== Task ==
Set down nothing except the lines starting at the one with "詳しく見る (152, 1772)" and ending at the final line of the material, each word for word.

== Source data ==
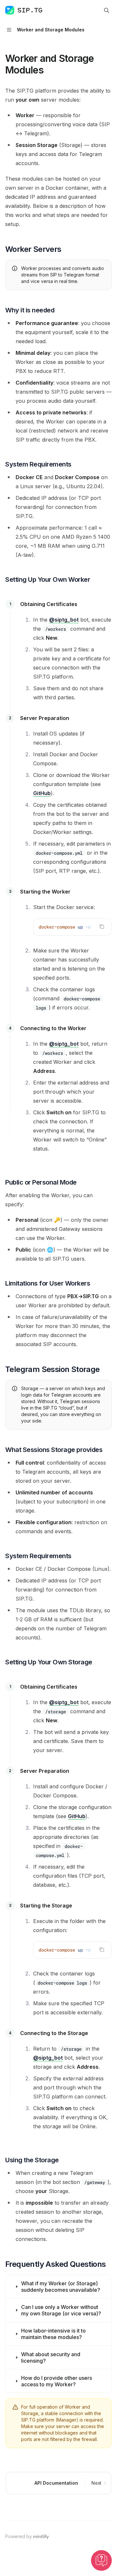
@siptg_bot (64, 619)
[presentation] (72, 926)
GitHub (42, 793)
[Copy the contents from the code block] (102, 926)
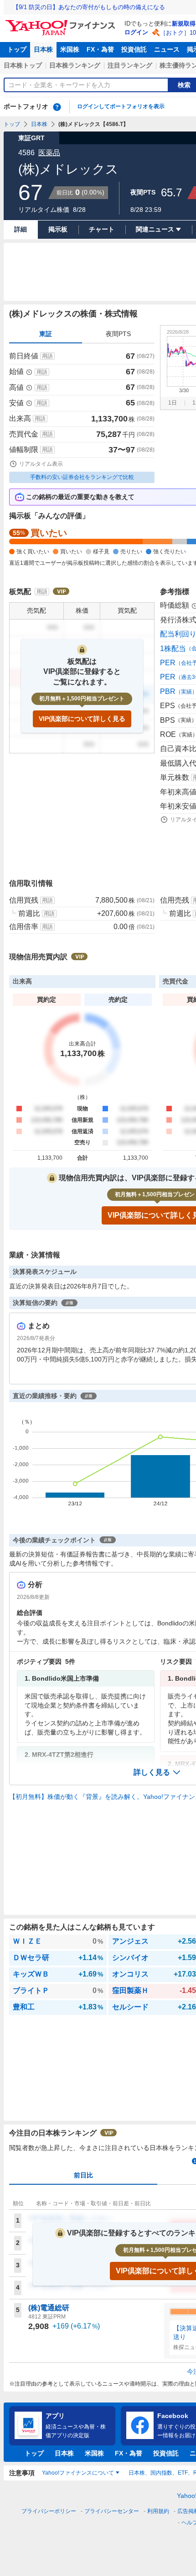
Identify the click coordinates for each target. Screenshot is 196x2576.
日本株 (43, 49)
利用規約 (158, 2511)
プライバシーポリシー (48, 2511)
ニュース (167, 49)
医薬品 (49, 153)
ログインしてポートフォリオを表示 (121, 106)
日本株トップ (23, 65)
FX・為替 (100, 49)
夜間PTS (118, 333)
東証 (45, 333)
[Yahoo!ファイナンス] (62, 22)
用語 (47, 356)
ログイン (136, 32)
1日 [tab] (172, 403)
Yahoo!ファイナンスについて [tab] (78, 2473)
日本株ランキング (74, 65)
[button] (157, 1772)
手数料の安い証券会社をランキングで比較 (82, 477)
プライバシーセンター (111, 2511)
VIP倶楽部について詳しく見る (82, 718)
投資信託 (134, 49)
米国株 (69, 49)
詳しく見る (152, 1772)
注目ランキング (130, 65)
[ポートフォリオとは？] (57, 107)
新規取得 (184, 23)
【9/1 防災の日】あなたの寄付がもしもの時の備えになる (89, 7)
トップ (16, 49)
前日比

== Task response ==
詳しく見る (152, 1772)
注目ランキング (130, 65)
[ポートフォリオとは？] (57, 107)
新規取得 (184, 23)
【9/1 防災の日】あなたの寄付がもしもの時の備えになる (89, 7)
トップ (16, 49)
前日比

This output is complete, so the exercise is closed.